1. Field of the Invention

The present invention relates to a paper cutter for a photographic processing system which processes photographic materials while collating the photographic materials on the basis of identification (ID) marks which have been recorded in advance, by codes which can be read mechanically and visually, on at least one of a photographic film for image recording and an accommodating body which accommodates the photographic film, the paper cutter cutting an elongated photographic printing paper on which images recorded on a photographic film have been printed successively and on which an index print has been printed in succession with the printed images.

2. Description of the Related Art

A photographic film is subjected to developing processing, and images are printed onto a photographic printing paper on the basis of the developed photographic film. The photographic printing paper is elongated and wound in a roll form, and the respective images are printed successively thereon.

An index print is printed in succession with the images which are printed successively (i.e., the index print is printed either in front of or after the printed images). In the index print, the images recorded on one photographic film are arranged and displayed in a matrix form on a single sheet.

The respective prints of the images and the index print which have been printed in succession are cut and separated by a paper cutter. The paper cutter also detects the existence of an unsatisfactory mark applied to the image surface of a print of an image, so as to be able to sort the satisfactory prints and the unsatisfactory prints.

In recent years, systems have been proposed in which an ID mark is applied to each photographic material (such as the photographic film, the prints, the index print and the like), and the photographic materials are verified by using these ID marks. Usually, a bar code ID mark which can easily be read by machine and an ID mark which an operator can perceive visually are both used.

In cases in which processing is to be carried out automatically, the bar codes must be read automatically, and a bar code reader must be provided at each conveying system.

Because the prints of the respective images are sorted and conveyed per photographic film, collation thereof is easy. However, index prints of a plurality of photographic films are conveyed in a state of being bundled together. Therefore, in order to ascertain in after-processes the order in which the index prints are stacked, the ID marks must be read when the index prints are cut and must be stored on a recording medium such as an LSI card or the like for information exchange with the after-processes.

In this case, the bar codes recorded on the cut index prints could be read.

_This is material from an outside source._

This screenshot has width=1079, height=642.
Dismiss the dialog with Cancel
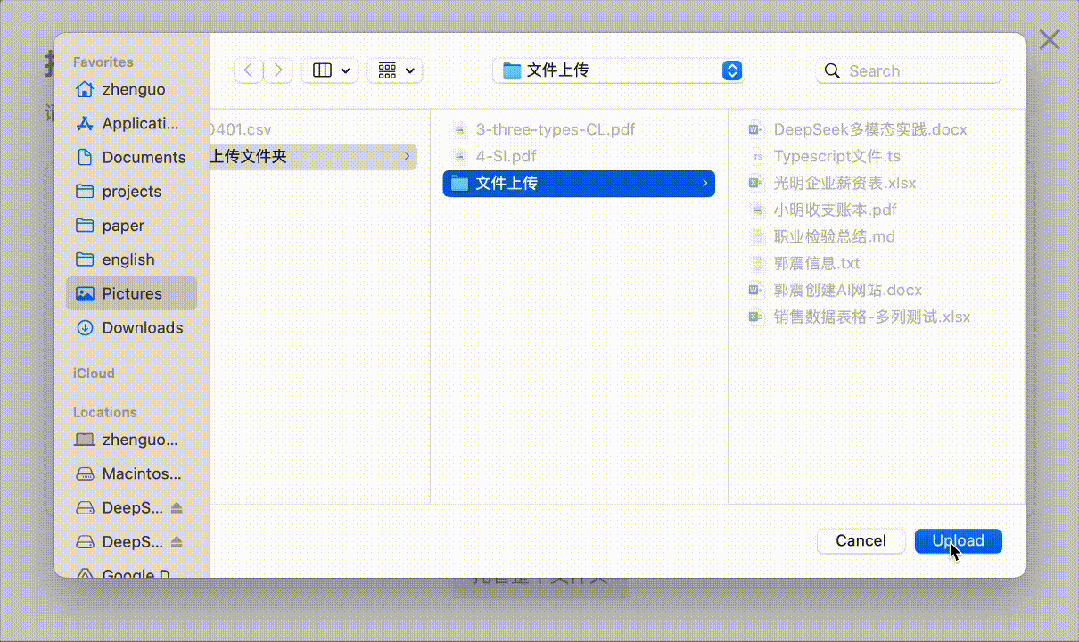click(x=860, y=541)
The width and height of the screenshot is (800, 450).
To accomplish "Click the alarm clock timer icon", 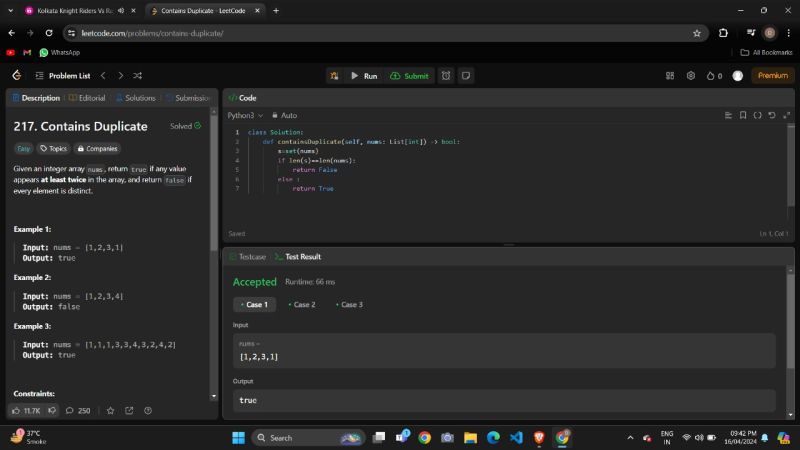I will tap(446, 75).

However, it is difficult to determine the relative positions of the bar code recording portions of the sheet-shaped index prints and the bar code reader provided at a predetermined position. Accordingly, there are cases in which the bar codes cannot be read accurately.

SUMMARY OF THE INVENTION

In view of the aforementioned, an object of the present invention is to provide a paper cutter for a photographic processing system in which, when an ID mark applied to an index print is read, the relative positions of the ID mark and an ID mark reading sensor can be maintained fixed so that the ID mark can be read reliably.

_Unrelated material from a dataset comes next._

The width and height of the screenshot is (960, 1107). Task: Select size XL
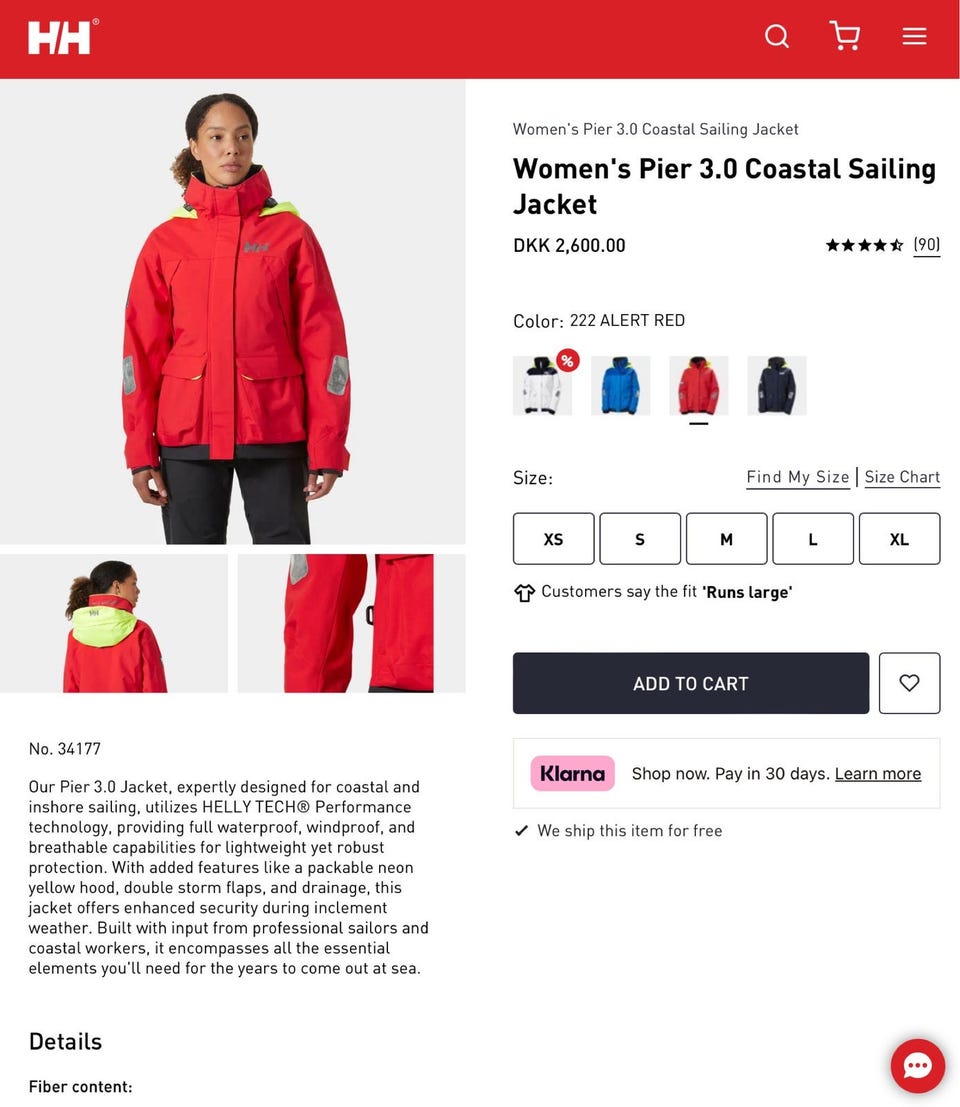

An aspect of the present invention is a paper cutter for a photographic processing system which processes photographic materials while collating the photographic materials on the basis of identification marks which have been recorded in advance, by codes which can be read by machine and by operator, on at least one of a photographic film for image recording and an accommodating body which accommodates the photographic film, the paper cutter cutting per print an elongated photographic printing paper on which images recorded on a photographic film have been printed successively and on which an index print has been printed in succession with the printed images, the paper cutter comprising: a loading section at which the elongated photographic printing paper is loaded; conveying means for withdrawing the photographic printing paper from the loading section and conveying the photographic printing paper; a verification section for verifying a finished state of prints, the verification section having a conveying/guiding portion, which linearly guides the photographic printing paper withdrawn from the loading section by the conveying means, and an unsatisfactory mark sensor, which, while the photographic printing paper is being conveyed by the conveying/guiding portion, detects unsatisfactory marks applied to the photographic printing paper; a cutter section for cutting the photographic printing paper which has passed through the verification section; control means for, on the basis of cut marks applied to the photographic printing paper in advance, temporarily stopping conveying of the photographic printing paper and operating the cutter section; a sorting section for sorting photographic printing papers cut by said cutter section; and an identification mark reading sensor disposed at the conveying/guiding portion and reading the identification marks while the conveying of the photographic printing paper is stopped.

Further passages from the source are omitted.